__Fragmento de origen__
* * *
Cuanto peor, mejor
Salvador Cardús se refiere a la marcada tendencia de algunos expertos a pintarlo todo de negro: “Sea como fuere, es cierto que el analista queda mejor mostrándose pesimista, incluso apocalíptico, más que esperanzado. Y también está claro que eso tiene poco que ver con nuestras condiciones de vida actuales y futuras”.
Recientemente, el periodista norteamericano Morgan Housel, experto en temas económicos, se preguntaba cómo es que a la gente le da la impresión de que el pesimismo es una actitud más inteligente que el optimismo. Particularmente a los articulistas y tertulianos parece que nos gusta decir que las cosas van de mal en peor, incluso cuando la evidencia empírica indica que cada vez van mejor para más gente y durante más tiempo. Y tiene razón: el pesimismo cautiva porque aparenta estar bien informado y tener profundidad crítica e intelectual. En cambio, el optimismo suena como a banalización de la realidad o a desprecio del padecimiento de los individuos. Ser optimista hace ingenuo e insensible, como ha escrito el científico británico Matt Ridley.
* * *
__Qué se pide__
1. Responde estas preguntas sobre el fragmento acerca del pesimismo:
(a) Según Salvador Cardús, ¿mostrándose cómo queda mejor el analista?
(b) ¿Qué profesión y qué especialidad se atribuyen a Morgan Housel?
(c) Según lo que ha escrito Matt Ridley, ¿cómo hace ser optimista?
2. Prolonga el fragmento acerca del pesimismo con un nuevo párrafo que siga a su última oración.

__Datos guardados__
* * *
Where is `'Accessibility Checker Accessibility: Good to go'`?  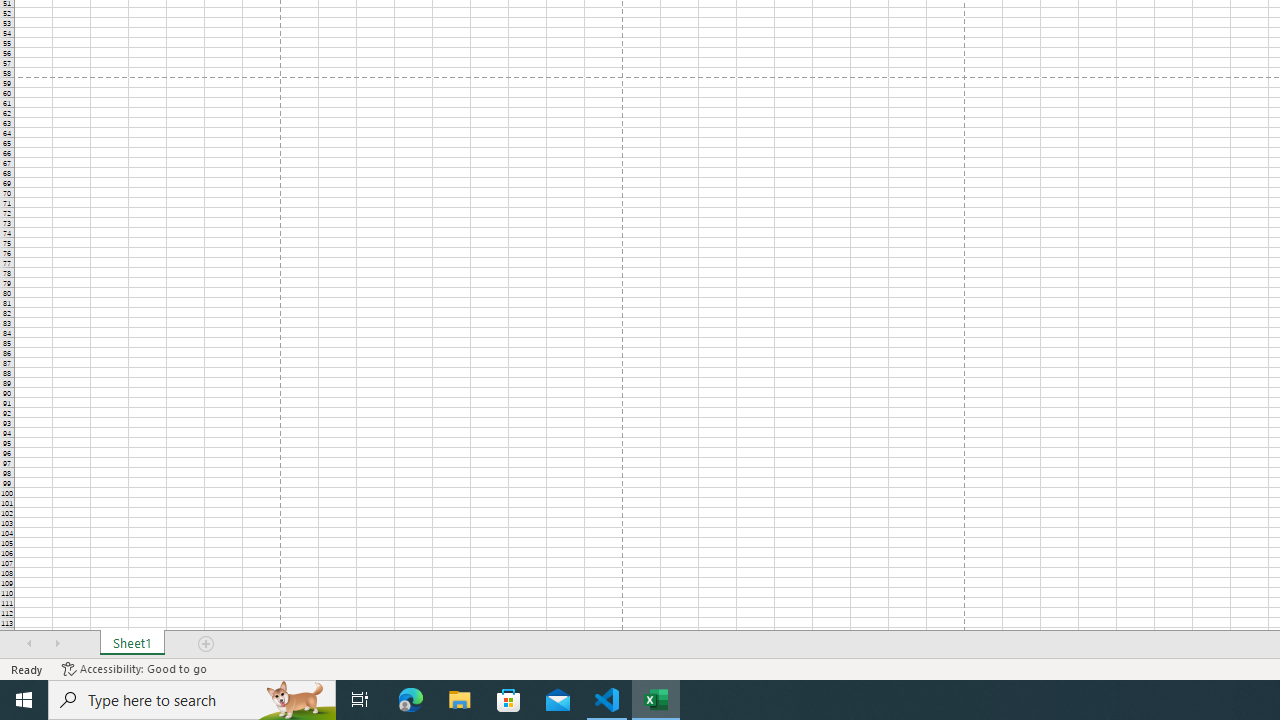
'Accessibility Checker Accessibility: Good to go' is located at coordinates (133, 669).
* * *
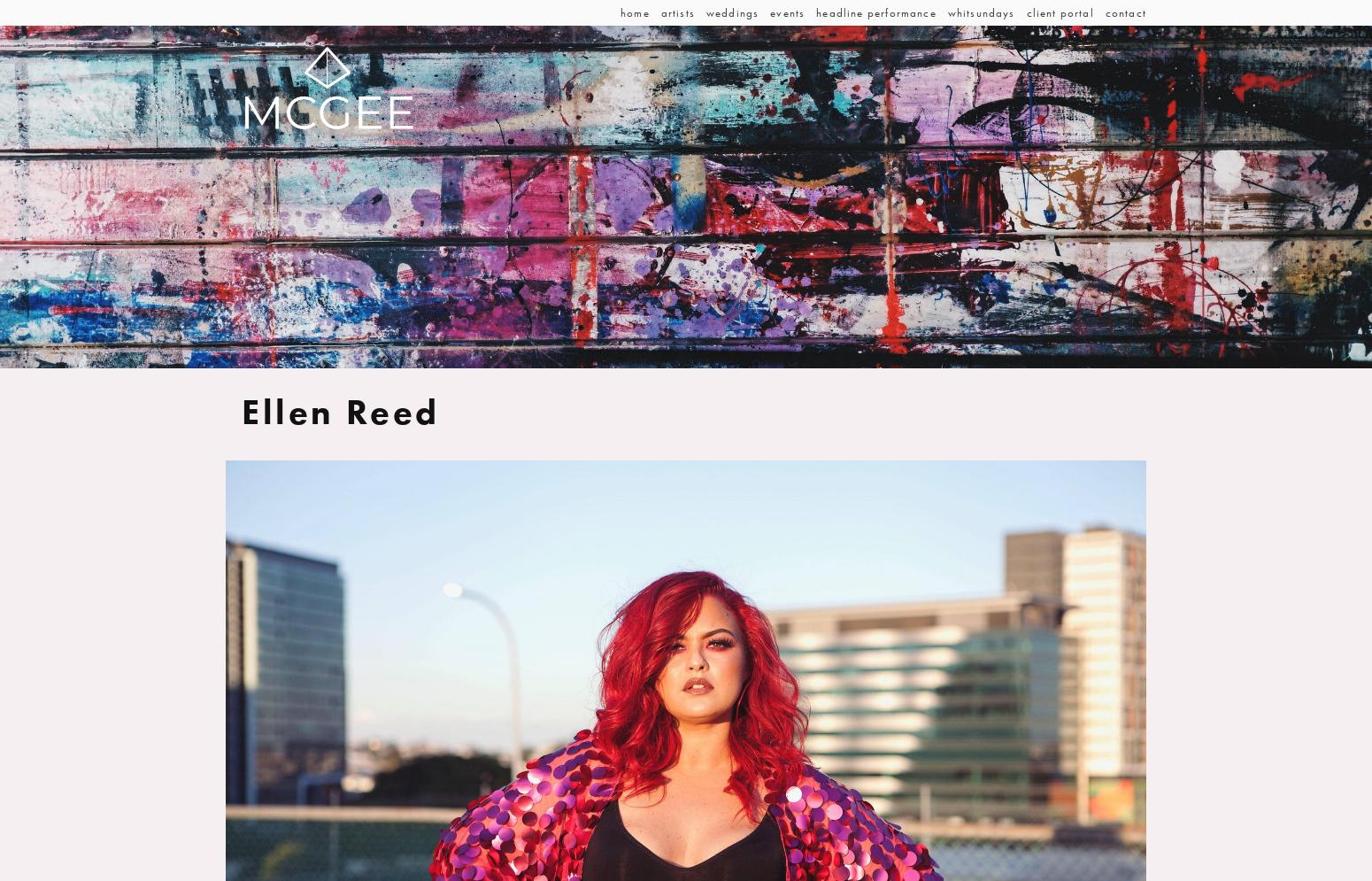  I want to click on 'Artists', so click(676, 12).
* * *
__Respuestas finales__
1.
(a) Mostrándose pesimista, incluso apocalíptico, más que esperanzado.
(b) Es periodista norteamericano y experto en temas económicos.
(c) Ingenuo e insensible.

2.
Nada nuevo bajo el sol. John Stuart Mill –recuerda Housel en su artículo en The Motley Fool– ya había hecho la misma observación hace ciento cincuenta años: “He observado –decía– que la mayoría de gente no considera sabio al hombre que se muestra esperanzado cuando los otros desesperan, sino al hombre que desespera cuando los demás se sienten esperanzados”. Lo cierto es que el tema del pesimismo social es una cuestión ampliamente investigada y que ha recibido todo tipo de explicaciones. Incluso hay quienes ven el pesimismo... con mucho optimismo. Son los que defienden la teoría de que el pesimismo tiene una base adaptativa positiva, de manera que los organismos –humanos y no humanos– que consideran las amenazas como más urgentes que las oportunidades tienen más posibilidades de sobrevivir y de reproducirse. Es lo que sostiene el premio Nobel (2002) de economía Daniel Kahneman.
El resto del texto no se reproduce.